§ DEINE AUFGABE:
Gib aus den Einträgen unten genau den Teil wortgetreu wieder, der mit der Zeile beginnt, in der „Task: Open search with the magnifier icon“ steht, und bis zum Schluss der Einträge geht. Die Bilder lässt du dabei weg.

======== GEGEBENE ANGABEN ========

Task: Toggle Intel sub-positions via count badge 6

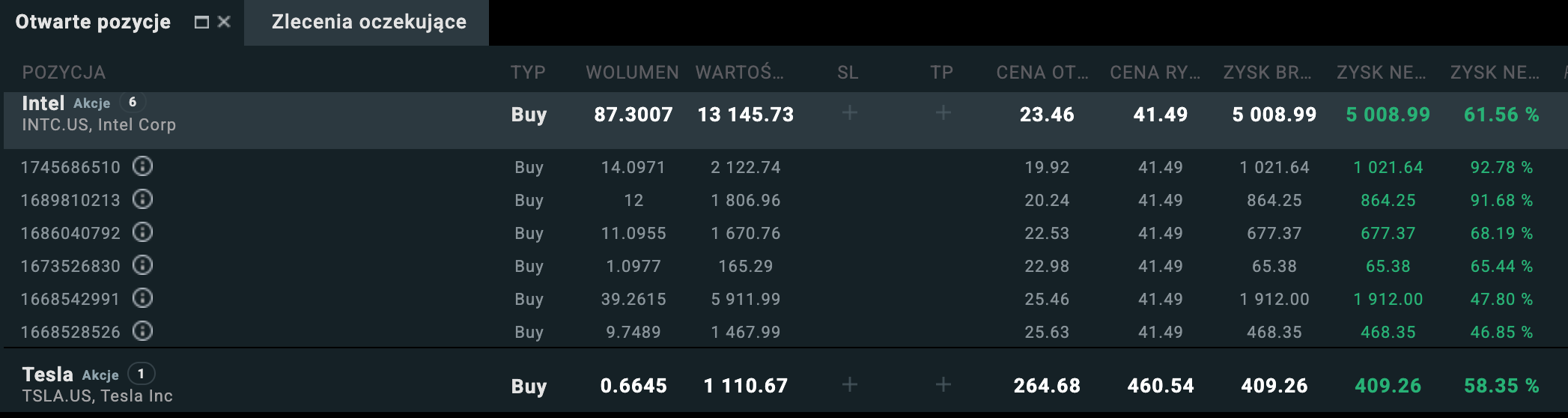Action: coord(133,103)
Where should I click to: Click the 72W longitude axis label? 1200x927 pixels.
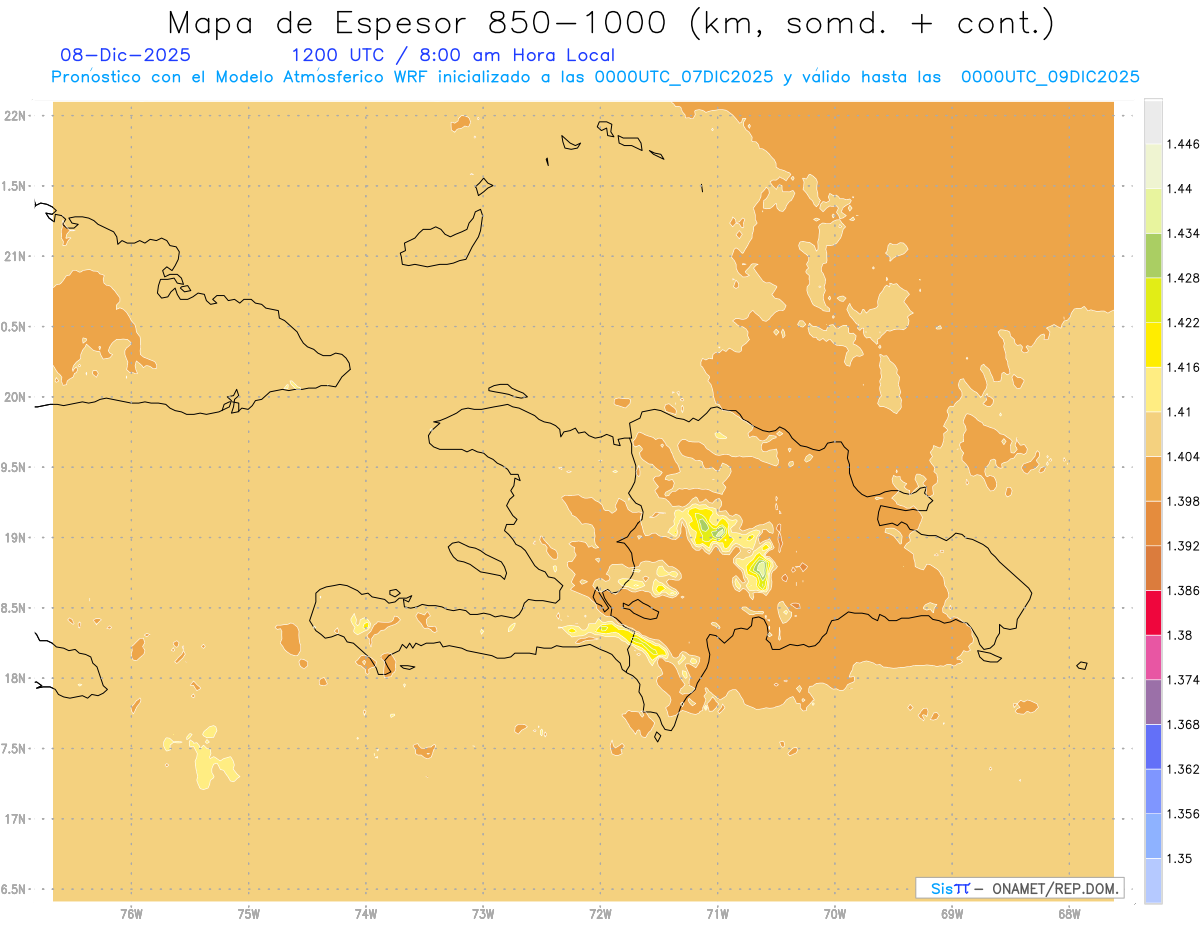tap(600, 914)
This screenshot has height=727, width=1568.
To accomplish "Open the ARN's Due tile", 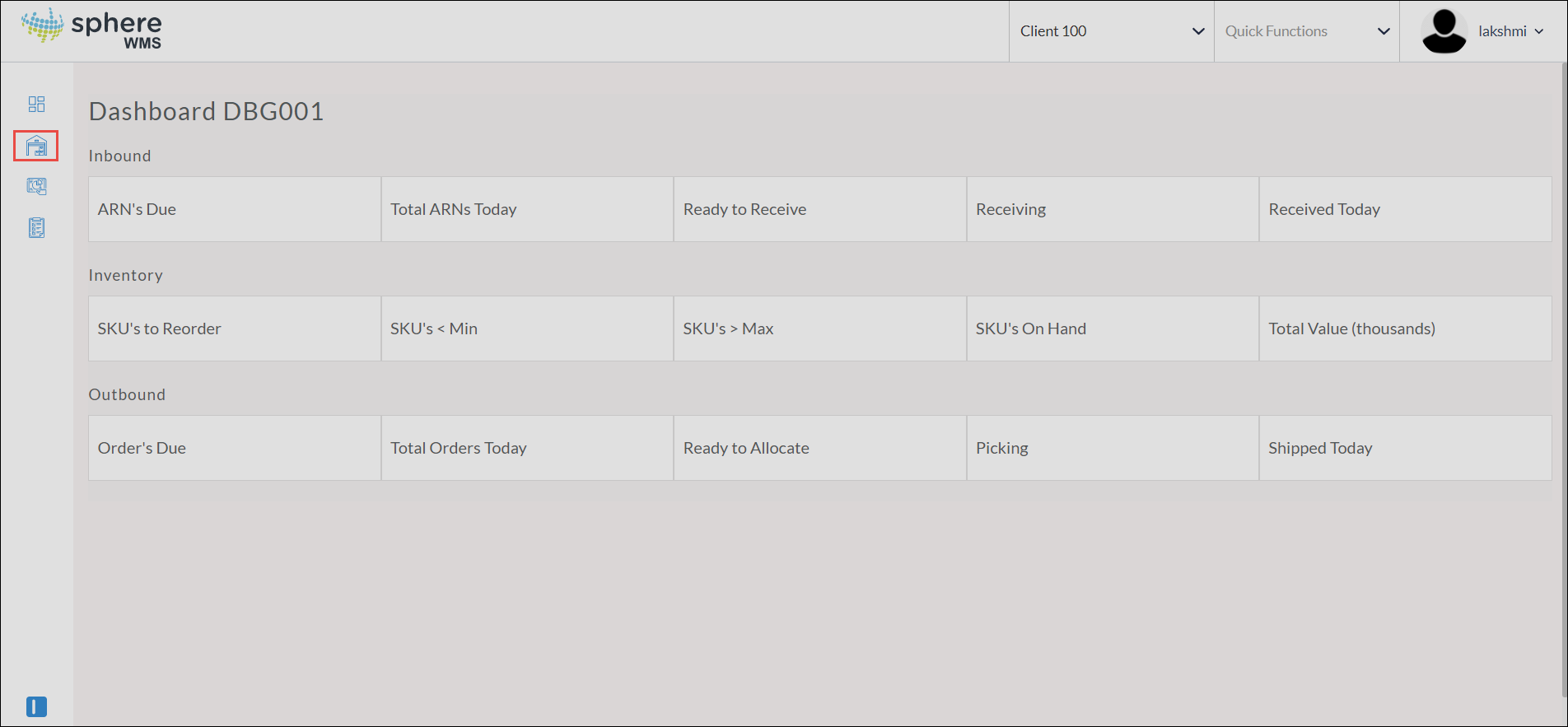I will [235, 209].
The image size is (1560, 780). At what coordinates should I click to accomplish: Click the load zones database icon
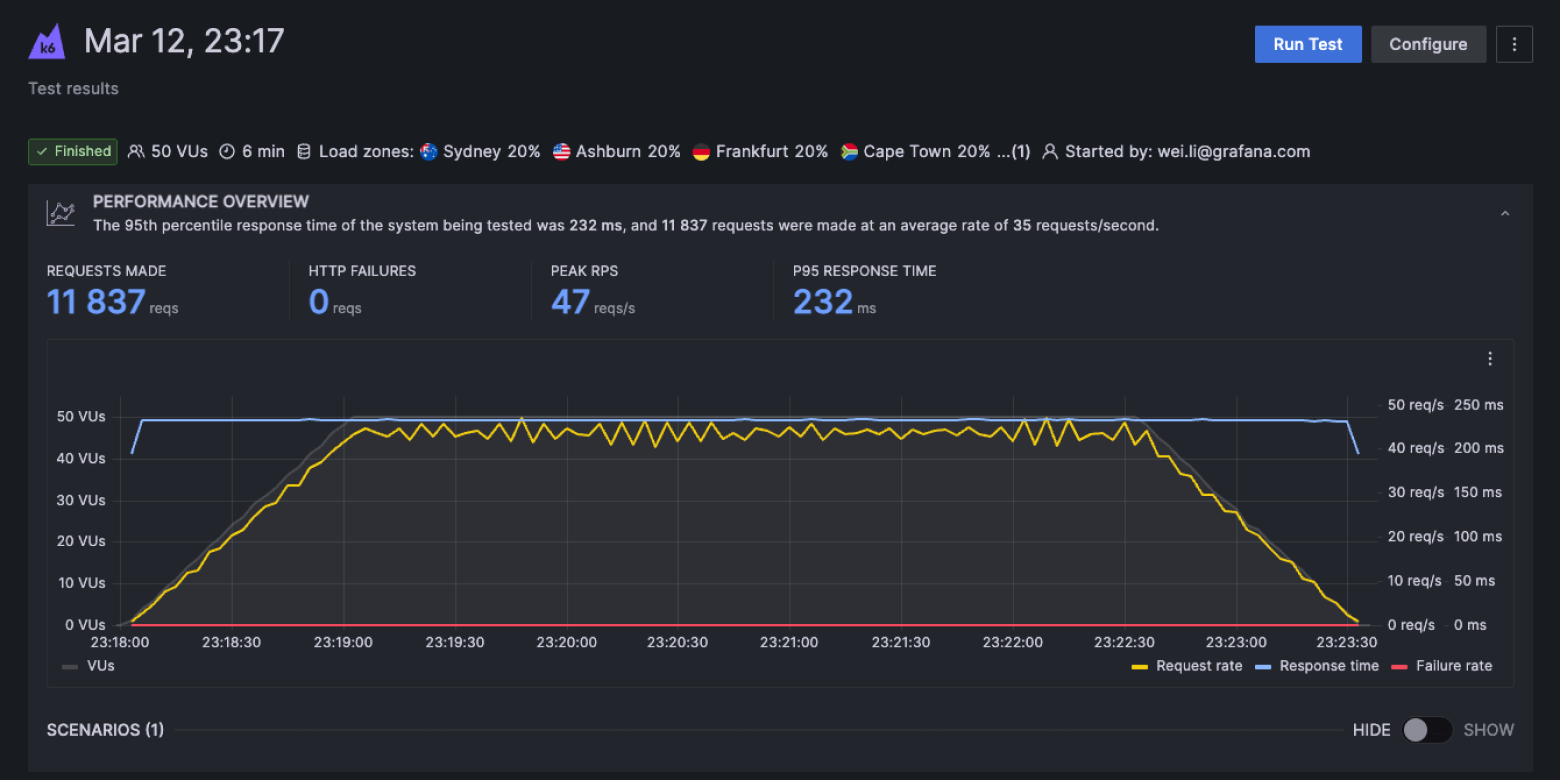[303, 151]
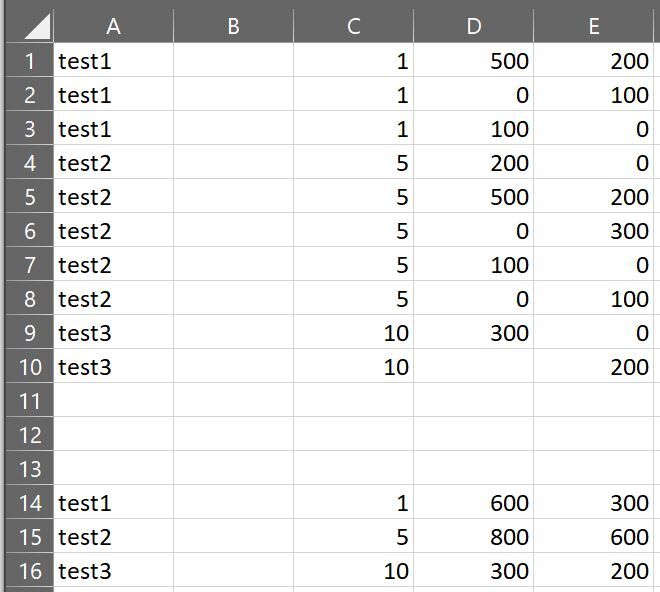Click cell A4 containing test2
660x592 pixels.
coord(114,162)
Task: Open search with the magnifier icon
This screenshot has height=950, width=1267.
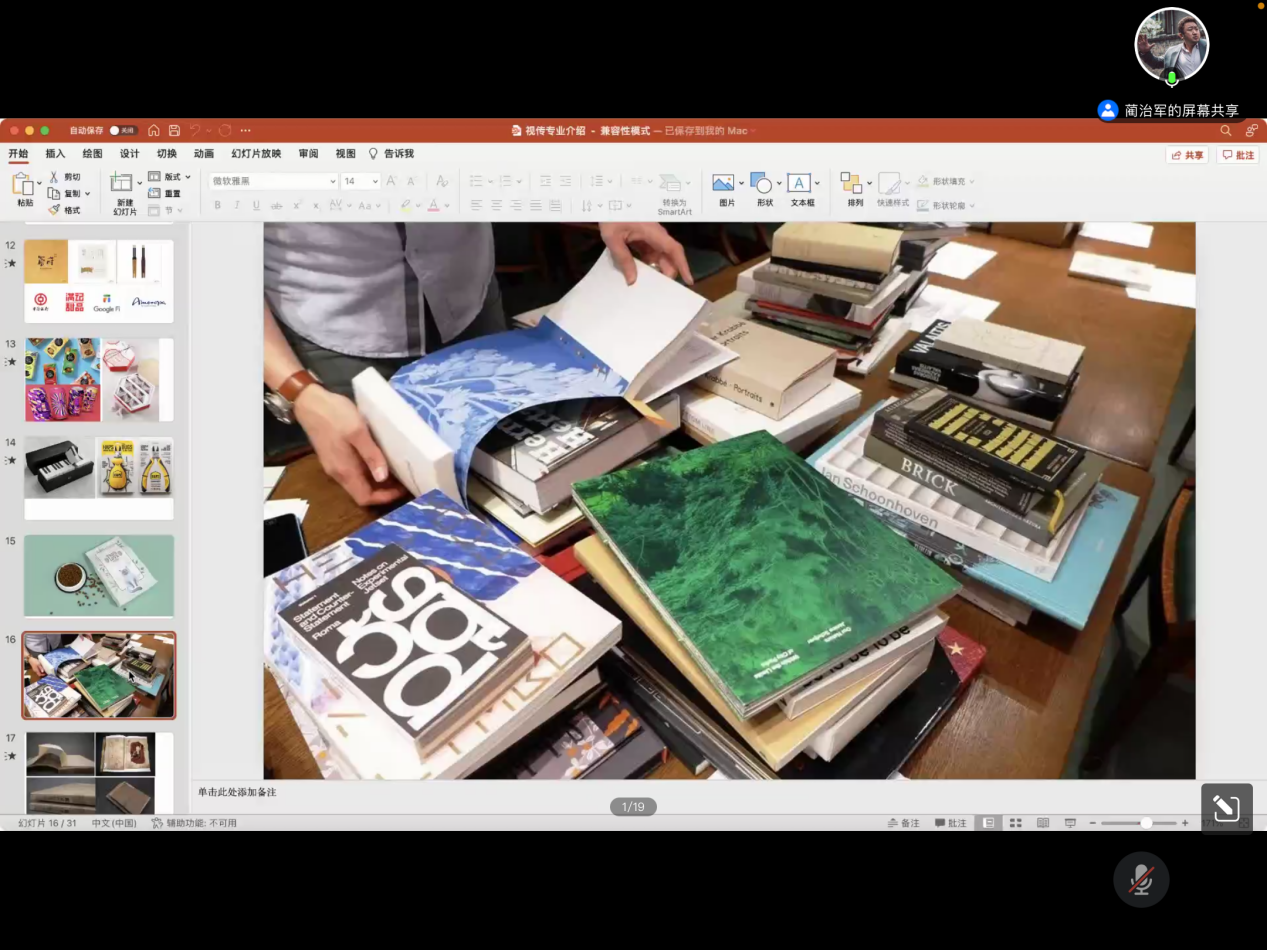Action: [x=1226, y=131]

========

§ ERGEBNIS DER ÜBUNG:
Task: Open search with the magnifier icon
This screenshot has height=950, width=1267.
Action: [x=1226, y=131]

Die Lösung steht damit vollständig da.